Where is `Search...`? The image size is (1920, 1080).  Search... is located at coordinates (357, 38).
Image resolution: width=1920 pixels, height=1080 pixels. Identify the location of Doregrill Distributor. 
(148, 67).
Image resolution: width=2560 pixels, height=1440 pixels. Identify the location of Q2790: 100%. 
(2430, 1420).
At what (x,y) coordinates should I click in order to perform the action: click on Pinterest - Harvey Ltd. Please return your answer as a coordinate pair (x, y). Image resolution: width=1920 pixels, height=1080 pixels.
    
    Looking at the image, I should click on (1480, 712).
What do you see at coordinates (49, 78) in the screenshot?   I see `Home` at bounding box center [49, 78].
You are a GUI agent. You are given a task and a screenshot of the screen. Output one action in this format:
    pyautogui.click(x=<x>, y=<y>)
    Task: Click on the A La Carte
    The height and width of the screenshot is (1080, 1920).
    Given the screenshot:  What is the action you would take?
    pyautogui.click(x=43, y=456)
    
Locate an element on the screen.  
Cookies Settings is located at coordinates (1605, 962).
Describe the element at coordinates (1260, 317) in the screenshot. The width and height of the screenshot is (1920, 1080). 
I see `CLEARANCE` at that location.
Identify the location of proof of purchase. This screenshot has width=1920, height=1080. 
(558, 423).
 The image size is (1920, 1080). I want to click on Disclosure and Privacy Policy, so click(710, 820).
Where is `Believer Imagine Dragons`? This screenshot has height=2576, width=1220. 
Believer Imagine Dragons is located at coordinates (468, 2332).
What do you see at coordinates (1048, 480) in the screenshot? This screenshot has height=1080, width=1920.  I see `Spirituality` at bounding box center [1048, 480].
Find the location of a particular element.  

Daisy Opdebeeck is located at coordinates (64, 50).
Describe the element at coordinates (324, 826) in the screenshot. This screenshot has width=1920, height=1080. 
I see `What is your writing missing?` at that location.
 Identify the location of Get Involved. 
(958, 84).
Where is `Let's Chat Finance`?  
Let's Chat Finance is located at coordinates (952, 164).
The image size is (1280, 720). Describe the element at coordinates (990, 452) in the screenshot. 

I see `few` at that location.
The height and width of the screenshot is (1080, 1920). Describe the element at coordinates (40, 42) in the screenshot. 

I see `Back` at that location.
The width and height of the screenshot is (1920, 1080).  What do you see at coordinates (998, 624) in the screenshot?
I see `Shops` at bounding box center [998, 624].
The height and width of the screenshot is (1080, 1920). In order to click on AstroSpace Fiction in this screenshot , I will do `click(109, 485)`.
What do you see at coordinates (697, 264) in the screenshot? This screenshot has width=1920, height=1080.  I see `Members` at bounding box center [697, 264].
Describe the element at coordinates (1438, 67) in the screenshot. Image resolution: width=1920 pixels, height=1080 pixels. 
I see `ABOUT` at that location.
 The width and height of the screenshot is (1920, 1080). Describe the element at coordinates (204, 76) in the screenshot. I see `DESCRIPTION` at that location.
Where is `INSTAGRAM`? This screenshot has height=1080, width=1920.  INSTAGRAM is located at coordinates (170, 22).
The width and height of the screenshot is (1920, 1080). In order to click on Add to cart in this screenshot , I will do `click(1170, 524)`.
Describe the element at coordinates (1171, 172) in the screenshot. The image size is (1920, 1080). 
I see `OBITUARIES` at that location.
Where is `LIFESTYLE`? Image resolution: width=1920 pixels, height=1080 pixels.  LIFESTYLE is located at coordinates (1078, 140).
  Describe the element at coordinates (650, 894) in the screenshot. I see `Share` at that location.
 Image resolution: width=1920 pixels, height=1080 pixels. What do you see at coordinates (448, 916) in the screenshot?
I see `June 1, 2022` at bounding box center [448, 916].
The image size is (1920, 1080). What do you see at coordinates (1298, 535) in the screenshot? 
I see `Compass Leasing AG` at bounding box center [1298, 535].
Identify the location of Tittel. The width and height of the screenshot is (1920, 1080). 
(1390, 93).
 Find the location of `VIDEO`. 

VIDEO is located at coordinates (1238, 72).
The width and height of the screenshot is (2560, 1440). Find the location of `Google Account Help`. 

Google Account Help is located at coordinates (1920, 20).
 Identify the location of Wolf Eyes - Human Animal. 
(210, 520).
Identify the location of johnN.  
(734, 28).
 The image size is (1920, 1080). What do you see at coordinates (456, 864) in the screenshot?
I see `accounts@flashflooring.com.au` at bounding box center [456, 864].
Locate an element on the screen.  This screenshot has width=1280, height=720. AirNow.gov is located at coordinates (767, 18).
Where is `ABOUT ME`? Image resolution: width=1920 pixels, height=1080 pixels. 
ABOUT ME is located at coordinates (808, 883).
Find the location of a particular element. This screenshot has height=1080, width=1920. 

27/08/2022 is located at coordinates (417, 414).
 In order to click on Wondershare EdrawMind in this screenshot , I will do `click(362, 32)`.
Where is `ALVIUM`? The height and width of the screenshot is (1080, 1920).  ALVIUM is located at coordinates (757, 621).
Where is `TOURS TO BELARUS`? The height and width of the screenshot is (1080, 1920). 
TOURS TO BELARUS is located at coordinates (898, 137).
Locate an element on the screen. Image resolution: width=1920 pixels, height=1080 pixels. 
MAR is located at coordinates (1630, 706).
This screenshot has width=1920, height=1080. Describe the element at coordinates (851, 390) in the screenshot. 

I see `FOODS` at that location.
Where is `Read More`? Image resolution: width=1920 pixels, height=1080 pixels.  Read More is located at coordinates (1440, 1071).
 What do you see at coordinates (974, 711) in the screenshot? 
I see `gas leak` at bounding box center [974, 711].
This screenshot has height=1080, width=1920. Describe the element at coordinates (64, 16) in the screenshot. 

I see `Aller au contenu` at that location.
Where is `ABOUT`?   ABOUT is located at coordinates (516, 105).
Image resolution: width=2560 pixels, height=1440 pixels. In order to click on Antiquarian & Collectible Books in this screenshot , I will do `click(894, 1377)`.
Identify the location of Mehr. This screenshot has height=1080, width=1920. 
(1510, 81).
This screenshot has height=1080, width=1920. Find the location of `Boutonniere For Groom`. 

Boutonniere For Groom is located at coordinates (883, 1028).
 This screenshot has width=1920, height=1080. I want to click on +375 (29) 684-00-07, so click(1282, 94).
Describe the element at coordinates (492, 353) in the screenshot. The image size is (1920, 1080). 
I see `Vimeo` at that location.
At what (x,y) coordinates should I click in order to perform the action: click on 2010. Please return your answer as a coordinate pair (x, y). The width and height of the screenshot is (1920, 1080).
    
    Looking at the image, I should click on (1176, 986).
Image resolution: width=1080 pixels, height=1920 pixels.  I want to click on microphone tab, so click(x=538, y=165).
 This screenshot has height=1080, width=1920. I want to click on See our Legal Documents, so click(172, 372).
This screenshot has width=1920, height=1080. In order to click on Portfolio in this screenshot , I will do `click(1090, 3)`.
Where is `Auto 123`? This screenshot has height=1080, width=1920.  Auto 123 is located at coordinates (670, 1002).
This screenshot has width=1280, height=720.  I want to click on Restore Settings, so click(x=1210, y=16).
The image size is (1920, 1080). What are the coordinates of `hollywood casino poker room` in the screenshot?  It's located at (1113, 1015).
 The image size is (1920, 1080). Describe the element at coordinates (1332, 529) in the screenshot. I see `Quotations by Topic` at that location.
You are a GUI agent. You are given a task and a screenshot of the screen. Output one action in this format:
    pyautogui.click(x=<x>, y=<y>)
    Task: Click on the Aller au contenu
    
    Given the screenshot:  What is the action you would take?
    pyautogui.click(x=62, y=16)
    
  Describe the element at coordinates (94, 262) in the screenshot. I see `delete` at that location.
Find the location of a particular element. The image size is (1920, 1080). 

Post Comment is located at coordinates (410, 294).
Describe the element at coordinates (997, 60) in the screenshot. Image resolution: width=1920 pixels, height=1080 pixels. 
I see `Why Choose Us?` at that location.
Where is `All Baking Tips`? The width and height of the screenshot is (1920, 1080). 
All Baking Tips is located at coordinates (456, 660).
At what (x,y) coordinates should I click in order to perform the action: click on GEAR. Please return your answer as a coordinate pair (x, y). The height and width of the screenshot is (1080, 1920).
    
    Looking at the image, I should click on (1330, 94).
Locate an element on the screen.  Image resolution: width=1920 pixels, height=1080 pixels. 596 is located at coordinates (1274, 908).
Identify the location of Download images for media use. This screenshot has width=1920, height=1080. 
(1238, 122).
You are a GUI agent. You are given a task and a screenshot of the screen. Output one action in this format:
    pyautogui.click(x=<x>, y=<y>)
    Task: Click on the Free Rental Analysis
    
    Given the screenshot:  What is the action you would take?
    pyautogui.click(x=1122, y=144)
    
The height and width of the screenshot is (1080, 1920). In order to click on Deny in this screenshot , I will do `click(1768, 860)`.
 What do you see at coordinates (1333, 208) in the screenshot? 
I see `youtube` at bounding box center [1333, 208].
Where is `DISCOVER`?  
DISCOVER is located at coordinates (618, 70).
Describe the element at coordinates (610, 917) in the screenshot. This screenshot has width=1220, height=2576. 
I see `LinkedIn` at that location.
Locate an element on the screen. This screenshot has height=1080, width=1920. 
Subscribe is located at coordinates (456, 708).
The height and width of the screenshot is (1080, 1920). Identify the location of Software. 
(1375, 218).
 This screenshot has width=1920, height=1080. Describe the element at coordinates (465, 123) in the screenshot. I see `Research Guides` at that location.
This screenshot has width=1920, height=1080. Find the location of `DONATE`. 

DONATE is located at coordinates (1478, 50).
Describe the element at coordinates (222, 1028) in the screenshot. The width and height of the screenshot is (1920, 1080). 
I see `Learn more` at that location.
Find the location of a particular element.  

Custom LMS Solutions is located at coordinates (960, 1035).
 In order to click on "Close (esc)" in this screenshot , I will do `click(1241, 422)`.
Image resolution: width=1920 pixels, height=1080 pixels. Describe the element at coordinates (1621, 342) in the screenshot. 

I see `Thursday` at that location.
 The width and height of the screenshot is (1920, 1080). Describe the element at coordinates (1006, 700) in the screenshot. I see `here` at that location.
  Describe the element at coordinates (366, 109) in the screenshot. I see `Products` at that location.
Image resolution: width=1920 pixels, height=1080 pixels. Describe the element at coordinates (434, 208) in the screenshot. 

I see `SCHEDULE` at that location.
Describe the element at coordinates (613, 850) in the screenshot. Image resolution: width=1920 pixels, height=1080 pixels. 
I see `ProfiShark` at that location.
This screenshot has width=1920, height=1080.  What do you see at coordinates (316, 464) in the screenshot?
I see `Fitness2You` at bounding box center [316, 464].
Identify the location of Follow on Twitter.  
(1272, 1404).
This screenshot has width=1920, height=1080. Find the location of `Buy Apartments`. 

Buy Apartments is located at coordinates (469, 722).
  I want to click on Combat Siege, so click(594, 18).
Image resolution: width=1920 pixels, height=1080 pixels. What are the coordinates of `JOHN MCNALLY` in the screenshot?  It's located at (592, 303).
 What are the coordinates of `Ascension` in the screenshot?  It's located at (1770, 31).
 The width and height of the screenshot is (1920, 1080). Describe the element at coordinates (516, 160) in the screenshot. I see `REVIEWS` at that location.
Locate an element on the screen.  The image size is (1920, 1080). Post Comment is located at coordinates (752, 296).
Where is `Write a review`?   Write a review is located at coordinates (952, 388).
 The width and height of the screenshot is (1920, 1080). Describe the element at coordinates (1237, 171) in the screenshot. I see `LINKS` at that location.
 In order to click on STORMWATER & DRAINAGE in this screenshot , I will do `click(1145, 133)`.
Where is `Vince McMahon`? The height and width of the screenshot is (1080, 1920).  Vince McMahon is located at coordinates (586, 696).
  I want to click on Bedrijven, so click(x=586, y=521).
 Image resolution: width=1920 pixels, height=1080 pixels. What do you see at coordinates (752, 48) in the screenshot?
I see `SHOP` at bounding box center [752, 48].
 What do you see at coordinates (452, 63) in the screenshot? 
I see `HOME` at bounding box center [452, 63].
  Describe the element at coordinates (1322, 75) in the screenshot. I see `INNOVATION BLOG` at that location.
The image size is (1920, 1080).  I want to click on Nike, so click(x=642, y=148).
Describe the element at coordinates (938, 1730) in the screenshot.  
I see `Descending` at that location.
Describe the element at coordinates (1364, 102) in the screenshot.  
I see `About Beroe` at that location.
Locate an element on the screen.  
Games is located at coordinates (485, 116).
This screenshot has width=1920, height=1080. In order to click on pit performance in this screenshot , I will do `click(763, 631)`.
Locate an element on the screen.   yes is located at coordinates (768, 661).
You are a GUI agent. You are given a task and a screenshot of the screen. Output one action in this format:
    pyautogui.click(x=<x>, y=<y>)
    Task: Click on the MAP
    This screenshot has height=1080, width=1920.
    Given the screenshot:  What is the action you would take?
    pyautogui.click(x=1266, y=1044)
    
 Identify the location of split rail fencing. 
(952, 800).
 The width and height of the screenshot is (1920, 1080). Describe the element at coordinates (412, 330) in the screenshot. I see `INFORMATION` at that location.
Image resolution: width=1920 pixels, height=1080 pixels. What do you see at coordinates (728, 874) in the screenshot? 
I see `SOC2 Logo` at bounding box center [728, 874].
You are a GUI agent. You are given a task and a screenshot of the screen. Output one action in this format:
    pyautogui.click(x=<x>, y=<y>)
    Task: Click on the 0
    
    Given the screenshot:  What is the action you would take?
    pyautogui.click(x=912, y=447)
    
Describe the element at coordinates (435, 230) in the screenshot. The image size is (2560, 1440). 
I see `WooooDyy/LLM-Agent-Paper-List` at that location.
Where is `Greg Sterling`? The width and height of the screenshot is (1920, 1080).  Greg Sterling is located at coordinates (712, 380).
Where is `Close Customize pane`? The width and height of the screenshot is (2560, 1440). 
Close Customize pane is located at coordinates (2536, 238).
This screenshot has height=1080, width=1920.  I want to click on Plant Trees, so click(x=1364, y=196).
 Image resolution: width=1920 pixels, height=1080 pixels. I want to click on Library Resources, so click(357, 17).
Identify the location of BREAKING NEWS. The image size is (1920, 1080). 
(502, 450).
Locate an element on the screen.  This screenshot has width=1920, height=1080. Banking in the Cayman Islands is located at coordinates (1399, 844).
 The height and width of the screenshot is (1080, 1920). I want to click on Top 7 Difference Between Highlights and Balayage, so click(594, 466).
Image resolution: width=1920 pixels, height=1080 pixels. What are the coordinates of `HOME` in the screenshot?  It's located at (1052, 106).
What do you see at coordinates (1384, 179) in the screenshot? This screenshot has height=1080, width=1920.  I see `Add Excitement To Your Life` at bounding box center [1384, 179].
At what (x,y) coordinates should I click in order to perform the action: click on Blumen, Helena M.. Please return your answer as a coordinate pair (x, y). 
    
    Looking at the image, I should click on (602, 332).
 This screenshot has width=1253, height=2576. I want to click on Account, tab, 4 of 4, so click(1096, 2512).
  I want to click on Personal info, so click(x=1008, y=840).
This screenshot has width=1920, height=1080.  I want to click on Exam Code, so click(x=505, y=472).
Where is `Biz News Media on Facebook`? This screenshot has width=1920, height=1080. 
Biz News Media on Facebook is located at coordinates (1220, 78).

=====

» **OBJECTIVE**: Copy out, without any change, the part of the material that opens with the line containing "coordinates (752, 296)." and closes with the line containing "center [752, 48].", both of those lines included.

» **THE ANSWER**:
Locate an element on the screen.  The image size is (1920, 1080). Post Comment is located at coordinates (752, 296).
Where is `Write a review`?   Write a review is located at coordinates (952, 388).
 The width and height of the screenshot is (1920, 1080). Describe the element at coordinates (1237, 171) in the screenshot. I see `LINKS` at that location.
 In order to click on STORMWATER & DRAINAGE in this screenshot , I will do `click(1145, 133)`.
Where is `Vince McMahon`? The height and width of the screenshot is (1080, 1920).  Vince McMahon is located at coordinates (586, 696).
  I want to click on Bedrijven, so click(x=586, y=521).
 Image resolution: width=1920 pixels, height=1080 pixels. What do you see at coordinates (752, 48) in the screenshot?
I see `SHOP` at bounding box center [752, 48].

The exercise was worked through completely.